R. Rughooputh, the former vice-chancellor of the University of Mauritius (UoM), revealed that his contract had been unduly terminated after he refused to support Minister Jeetah's ambition to grow the number of foreign universities based in Mauritius. In 2014, Jeetah even promoted the Ugandan branch of the Open University of Mauritius, which he claimed would be quality assured by British education authorities. The scandal became known locally as "Université Marron" (or Fraud Campus).

===Forced resignation of Vice Chancellor Pr Konrad Morgan===
In 2012 the Vice Chancellor of the University of Mauritius, Pr Konrad Morgan, was forced to resign following Minister Jeetah's undue interference with university matters. The president of the University of Mauritius Academic and Staff Union (UMASA) Dinesh Hurreeram also reported that the Vice Chancellor was being overpowered by the Registrar, thus making the university dysfunctional.

===Bel Air Medical School confrontation===
A major conflict of interest arose soon after Jeetah's election in 2010 in Constituency No.10 (Montagne Blanche and Grand River South East) as he started to promote the idea of starting up a medical school in Bel-Air which also happens to be located within the same Constituency.

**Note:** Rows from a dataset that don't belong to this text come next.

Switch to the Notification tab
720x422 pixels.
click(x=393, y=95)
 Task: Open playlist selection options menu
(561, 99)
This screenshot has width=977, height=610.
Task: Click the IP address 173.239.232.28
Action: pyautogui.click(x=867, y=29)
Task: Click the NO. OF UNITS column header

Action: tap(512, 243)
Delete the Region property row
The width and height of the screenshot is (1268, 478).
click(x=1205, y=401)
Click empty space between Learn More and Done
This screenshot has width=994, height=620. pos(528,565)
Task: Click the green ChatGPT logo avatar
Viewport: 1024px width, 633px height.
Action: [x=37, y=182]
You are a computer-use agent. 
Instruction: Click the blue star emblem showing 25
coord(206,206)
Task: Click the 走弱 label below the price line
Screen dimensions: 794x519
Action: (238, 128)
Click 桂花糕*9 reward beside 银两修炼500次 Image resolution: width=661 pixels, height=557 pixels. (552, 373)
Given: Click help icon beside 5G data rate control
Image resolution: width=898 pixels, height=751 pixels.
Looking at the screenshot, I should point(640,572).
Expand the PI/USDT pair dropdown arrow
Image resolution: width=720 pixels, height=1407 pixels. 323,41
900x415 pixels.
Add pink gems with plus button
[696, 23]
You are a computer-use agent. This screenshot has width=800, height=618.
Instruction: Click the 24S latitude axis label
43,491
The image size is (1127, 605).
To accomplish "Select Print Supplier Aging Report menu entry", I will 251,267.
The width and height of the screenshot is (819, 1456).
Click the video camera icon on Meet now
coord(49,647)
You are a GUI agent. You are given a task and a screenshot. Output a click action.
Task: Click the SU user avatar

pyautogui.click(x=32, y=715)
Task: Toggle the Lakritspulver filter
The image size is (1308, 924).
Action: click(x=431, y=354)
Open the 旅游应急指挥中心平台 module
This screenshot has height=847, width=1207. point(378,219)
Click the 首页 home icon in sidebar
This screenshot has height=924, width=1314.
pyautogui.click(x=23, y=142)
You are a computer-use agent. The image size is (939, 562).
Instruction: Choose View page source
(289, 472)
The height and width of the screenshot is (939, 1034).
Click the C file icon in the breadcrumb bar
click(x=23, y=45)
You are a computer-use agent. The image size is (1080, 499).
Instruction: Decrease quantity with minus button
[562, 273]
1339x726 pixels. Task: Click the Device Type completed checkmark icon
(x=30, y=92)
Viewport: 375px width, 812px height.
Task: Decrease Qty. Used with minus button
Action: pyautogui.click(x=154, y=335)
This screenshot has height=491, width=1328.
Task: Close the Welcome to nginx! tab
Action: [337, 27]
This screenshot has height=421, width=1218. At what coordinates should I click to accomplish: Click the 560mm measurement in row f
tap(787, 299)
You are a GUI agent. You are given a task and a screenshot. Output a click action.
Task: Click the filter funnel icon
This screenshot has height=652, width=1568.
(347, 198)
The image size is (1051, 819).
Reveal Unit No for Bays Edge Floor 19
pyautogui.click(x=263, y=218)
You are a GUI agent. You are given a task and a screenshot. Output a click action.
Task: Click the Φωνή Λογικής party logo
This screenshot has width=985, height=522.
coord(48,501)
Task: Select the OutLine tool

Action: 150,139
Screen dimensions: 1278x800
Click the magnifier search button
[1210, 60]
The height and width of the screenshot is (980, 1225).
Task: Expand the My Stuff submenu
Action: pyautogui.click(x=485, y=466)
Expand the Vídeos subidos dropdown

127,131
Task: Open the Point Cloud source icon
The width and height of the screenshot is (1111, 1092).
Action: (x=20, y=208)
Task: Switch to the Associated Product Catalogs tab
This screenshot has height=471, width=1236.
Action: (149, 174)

Rajesh Jeetah wanted the staff of the University of Mauritius to bypass procedures and skip steps in order to allow the Swiss-based medical faculty to start dispensing courses within a short period. When the UoM staff refused to comply with Minister Jeetah's orders, he accused them of being unprofessional, although their refusal was based on the lack of basic amenities in Bel Air, and preferred an alternative location in Pamplemousses which was closer to an existing hospital.

===Betamax jackpot of Rs 10 Billion===
The Betamax Saga exposed serious malpractice in the allocation by the Stade Trading Corporation (STC) of a 15-year contract worth Rs 10 Billion without any tender to Rajesh Jeetah's brother-in-law Veekram Bhunjun's firm Betamax for the supply of fuel from India in 2009. As a member of Navin Ramgoolam's L'Alliance Sociale cabinet, Jeetah failed to disclose his conflict of interest when he participated in the ministerial committee which awarded the contract to Bhunjun's Betamax. This also involved bypassing the procurement procedure and amending the Public Procurement Act to allow STC to award the contract to Betamax without seeking prior approval of the Central Procurement Board (CPB). This contravened the advice of the Solicitor General Office and caused substantial monetary loss to the Republic of Mauritius. Furthermore Bhunjun had no prior experience in shipping petroleum products, as Betamax was hastily formed as a joint venture between Bhunjun's concrete-mixing company Betonix and a Singaporean firm. The contract guaranteed a progressive increase of Betamax's cut, regardless of changes in the market price of oil, whilst STC still had to pay for costs such as fees and charges associated with port delay, demurrage and others. Accounting form BDO even came up with a report claiming that Betamax's deal was cheaper than what freight companies Pratibha and ST Shipping had been charging the STC.

==Controversies==
===Collision with wild deer in Phoenix===
A woman residing in Vacoas lodged a statement at the Sodnac police station on 18 October 2011 to report that she witnessed Rajesh Jeetah's silver Mercedes Benz colliding with a wild deer near Phoenix round about. Jeetah's policeman-bodyguard reported that he was surprised when the animal appeared in front of the car. An investigation was initiated to determine why the deer was present at that location as it appeared that it was hiding near the hill of Candos.